Jeramey Jannene

Trump Files Second Suit Seeking to Throw Out Wisconsin Election

Trump campaign targets five cities, alleging voter fraud.

By - Dec 3rd, 2020 12:12 pm
Donald Trump. Photo from whitehouse.gov.

Donald Trump. Photo from whitehouse.gov.

Donald Trump‘s campaign has filed a second lawsuit seeking to throw out Wisconsin’s election results. It’s the fifth such suit that seeks to give Trump the win in Wisconsin. And the arguments in the new Trump suit center around five Wisconsin cities – Milwaukee, Madison, Kenosha, Green Bay and Racine.

The first Trump suit, filed with the Wisconsin Supreme Court, challenges absentee ballots in Milwaukee and Dane counties, the state’s most populous counties and those that produced the biggest margins for Joe Biden.

The new suit was filed in federal court Wednesday and seeks to have many classes of absentee ballots thrown out across the state, but centers on the five cities that were awarded a grant by the Center for Tech & Civic Life. For months, Trump publicly criticized the absentee voting process and absentee ballots tilted substantially towards Biden in Wisconsin and other states.

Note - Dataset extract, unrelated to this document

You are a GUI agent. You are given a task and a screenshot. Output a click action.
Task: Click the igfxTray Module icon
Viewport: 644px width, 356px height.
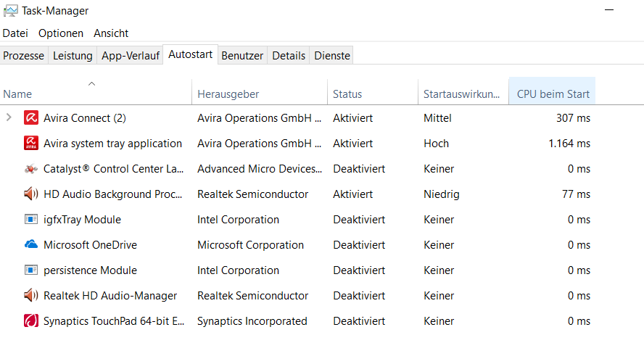[x=31, y=220]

Both the state and federal suits challenge absentee ballots from at least three different categories: in-person absentee ballots on the basis of an insufficient application; applications and absentee ballots cast by voters who declared themselves “indefinitely confined,” on the basis that clerks provided improper guidance; absentee ballots where clerks completed the witness address (commonly called “mismatched ink” envelopes) on the basis that the address is incomplete and the ballot should be rejected.

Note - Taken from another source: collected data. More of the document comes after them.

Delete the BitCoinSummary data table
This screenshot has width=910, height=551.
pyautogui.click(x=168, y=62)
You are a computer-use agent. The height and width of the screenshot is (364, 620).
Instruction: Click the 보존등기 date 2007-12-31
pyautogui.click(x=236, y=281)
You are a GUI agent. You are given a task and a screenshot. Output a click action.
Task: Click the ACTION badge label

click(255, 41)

But the federal suit adds a category the state suit avoided: drop boxes. It uses an argument advanced by a suit filed last Friday by Karen Mueller that the drop boxes were illegal and all ballots submitted via them should be rejected. The Trump suit acknowledges that the state does not have records of how the absentee ballots were returned.

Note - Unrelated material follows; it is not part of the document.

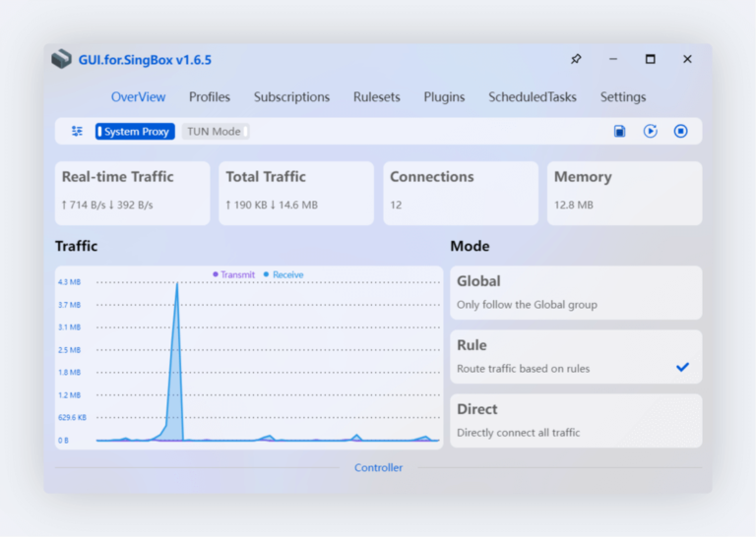Click the pin window icon
The image size is (756, 537).
click(576, 59)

The campaign, as it has in other states, also challenges that ballots were counted outside the visibility of observers.

The federal Trump suit, filed by a law firm from Indianapolis, contains a number of oddities.

The suit confuses the City of Milwaukee and Milwaukee County when it criticizes a grant that five Wisconsin cities received to support pandemic-related changes to election equipment and staffing, and it alleges a high turnout as a result of an “unlawful absentee-ballot expansion plan.” Past challenges to the $6.3 million grant have been rejected. The City of Milwaukee’s 2020 turnout was nearly identical to its 2016 turnout.

The suit also includes Milwaukee City Clerk Jim Owczarski as a defendant. And clerks do administer elections in Wisconsin, except in state-defined cities of the first class (Milwaukee is the only such place). Owczarski is in charge of recording Common Council votes, but it is Milwaukee Election Commission Executive Director Claire Woodall-Vogg that administers the city’s elections. The suit does name Woodall-Vogg, and unlike the two other suits that name her, Trump’s lawyers managed to spell her last name correctly.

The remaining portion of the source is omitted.